Nominee for chairman of the Board of Land and Natural Resources speaking Wednesday at a Senate Committee hearing

The final decision on whether Carleton Ching will lead the state’s Department of Land and Natural Resources is slated for Wednesday.

The 25-member state Senate will vote during its 11:30 a.m. floor session Wednesday on Gov. David Ige’s controversial pick of Ching, a Castle & Cooke executive, to lead the state agency that oversees Hawaii’s public lands.

The session will be broadcast on ‘Olelo channel 49 on Oahu, Na Leo on Hawaii Island, Akaku on Maui and Ho’ike on Kauai, according to a release. The vote is expected to be close, with some senators expected flip-flop before the final decision. 

The move also follows a scathing report on Ching’s nomination released by the Water and Land Committee, which last week voted 5-2 to recommend rejecting Ching as the DLNR chairman.

Ching spent about a month and a half familiarizing himself with DLNR and its issues but "after all this time and meetings, the nominee did not bring forward a clear understanding of the DLNR’s core values, or provide any vision of how he would approach the challenges of resource management," the report stated.

The report further expressed concerns of the influence that Castle & Cooke, one of the state’s largest developers, might have on Ching, a longtime lobbyist. "There is no question that Castle & Cooke will have some interaction with the DLNR over the next four years," the report stated.

Committee Chairwoman Laura Thielen was unavailable for comment immediately following Tuesday’s Senate floor session.

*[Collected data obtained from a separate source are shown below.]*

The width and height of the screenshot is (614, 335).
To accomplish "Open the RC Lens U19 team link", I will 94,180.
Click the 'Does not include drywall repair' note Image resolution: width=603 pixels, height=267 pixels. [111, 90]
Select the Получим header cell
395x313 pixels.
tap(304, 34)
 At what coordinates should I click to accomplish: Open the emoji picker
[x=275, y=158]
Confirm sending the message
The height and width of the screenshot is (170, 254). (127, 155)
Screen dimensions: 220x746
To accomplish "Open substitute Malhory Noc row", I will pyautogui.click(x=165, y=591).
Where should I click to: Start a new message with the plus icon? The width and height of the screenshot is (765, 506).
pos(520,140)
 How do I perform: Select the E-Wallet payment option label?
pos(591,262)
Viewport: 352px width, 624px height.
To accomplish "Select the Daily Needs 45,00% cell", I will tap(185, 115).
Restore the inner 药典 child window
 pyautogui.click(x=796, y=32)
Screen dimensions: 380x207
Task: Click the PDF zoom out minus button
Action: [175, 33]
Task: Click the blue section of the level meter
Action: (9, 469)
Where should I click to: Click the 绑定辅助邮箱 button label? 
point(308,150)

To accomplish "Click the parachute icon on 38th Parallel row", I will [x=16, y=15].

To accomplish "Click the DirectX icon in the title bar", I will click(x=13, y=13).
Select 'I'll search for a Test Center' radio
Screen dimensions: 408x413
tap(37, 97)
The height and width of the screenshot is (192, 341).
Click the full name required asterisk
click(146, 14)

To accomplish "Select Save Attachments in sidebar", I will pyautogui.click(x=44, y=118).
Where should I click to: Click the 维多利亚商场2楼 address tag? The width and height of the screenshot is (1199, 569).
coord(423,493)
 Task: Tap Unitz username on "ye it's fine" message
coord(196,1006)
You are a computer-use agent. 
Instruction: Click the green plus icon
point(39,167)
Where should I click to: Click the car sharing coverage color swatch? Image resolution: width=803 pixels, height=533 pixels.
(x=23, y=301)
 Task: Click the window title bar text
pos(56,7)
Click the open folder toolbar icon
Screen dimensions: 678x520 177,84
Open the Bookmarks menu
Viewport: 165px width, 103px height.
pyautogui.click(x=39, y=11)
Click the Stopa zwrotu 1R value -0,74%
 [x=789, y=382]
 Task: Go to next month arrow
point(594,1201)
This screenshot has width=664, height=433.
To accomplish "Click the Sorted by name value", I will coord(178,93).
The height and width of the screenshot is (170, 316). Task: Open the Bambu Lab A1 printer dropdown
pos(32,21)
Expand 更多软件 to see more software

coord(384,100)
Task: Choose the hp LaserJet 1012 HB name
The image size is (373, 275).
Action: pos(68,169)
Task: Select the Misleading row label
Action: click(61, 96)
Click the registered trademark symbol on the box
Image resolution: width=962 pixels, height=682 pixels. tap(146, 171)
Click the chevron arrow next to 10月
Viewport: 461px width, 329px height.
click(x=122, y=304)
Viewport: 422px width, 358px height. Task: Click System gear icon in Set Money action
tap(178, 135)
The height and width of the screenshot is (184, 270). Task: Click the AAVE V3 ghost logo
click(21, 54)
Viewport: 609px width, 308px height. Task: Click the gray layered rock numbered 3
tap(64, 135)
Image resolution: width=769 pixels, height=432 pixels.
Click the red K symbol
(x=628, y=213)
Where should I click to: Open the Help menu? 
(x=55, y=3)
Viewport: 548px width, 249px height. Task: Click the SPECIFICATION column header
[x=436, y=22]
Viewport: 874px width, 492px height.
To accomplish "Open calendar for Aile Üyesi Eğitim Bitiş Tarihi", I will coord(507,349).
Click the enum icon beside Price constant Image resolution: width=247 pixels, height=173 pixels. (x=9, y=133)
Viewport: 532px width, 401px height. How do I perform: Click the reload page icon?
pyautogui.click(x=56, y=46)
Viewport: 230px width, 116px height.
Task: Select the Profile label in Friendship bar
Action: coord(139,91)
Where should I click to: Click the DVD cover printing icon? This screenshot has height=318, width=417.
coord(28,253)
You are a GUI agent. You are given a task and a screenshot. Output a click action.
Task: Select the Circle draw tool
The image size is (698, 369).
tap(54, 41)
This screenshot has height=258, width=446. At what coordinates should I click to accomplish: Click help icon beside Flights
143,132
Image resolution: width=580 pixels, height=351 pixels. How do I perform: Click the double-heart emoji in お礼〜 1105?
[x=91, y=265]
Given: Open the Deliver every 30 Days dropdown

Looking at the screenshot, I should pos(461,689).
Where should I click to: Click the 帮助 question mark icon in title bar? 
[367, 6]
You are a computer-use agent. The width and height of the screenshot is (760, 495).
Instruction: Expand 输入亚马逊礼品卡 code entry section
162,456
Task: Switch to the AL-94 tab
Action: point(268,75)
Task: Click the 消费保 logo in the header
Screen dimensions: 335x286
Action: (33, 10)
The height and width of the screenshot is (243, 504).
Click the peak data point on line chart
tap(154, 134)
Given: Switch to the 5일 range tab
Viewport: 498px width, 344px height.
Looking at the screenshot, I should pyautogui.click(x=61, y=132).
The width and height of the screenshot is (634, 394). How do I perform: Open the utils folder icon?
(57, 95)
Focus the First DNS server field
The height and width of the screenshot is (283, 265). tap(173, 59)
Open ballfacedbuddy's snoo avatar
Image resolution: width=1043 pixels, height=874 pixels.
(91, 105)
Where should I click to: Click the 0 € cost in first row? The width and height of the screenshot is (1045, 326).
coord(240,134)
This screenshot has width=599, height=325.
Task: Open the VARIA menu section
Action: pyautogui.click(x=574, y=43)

The full Senate vote on Ching will not be whether to uphold the committee’s recommendation. Instead, it will be a separate vote simply on whether to approve Ige’s pick, apart from the committee recommendation and its report.

Ige, meanwhile, intends to meet with senators "to answer their questions and to provide information about why he made this nomination," according to a statement issued by his office this week.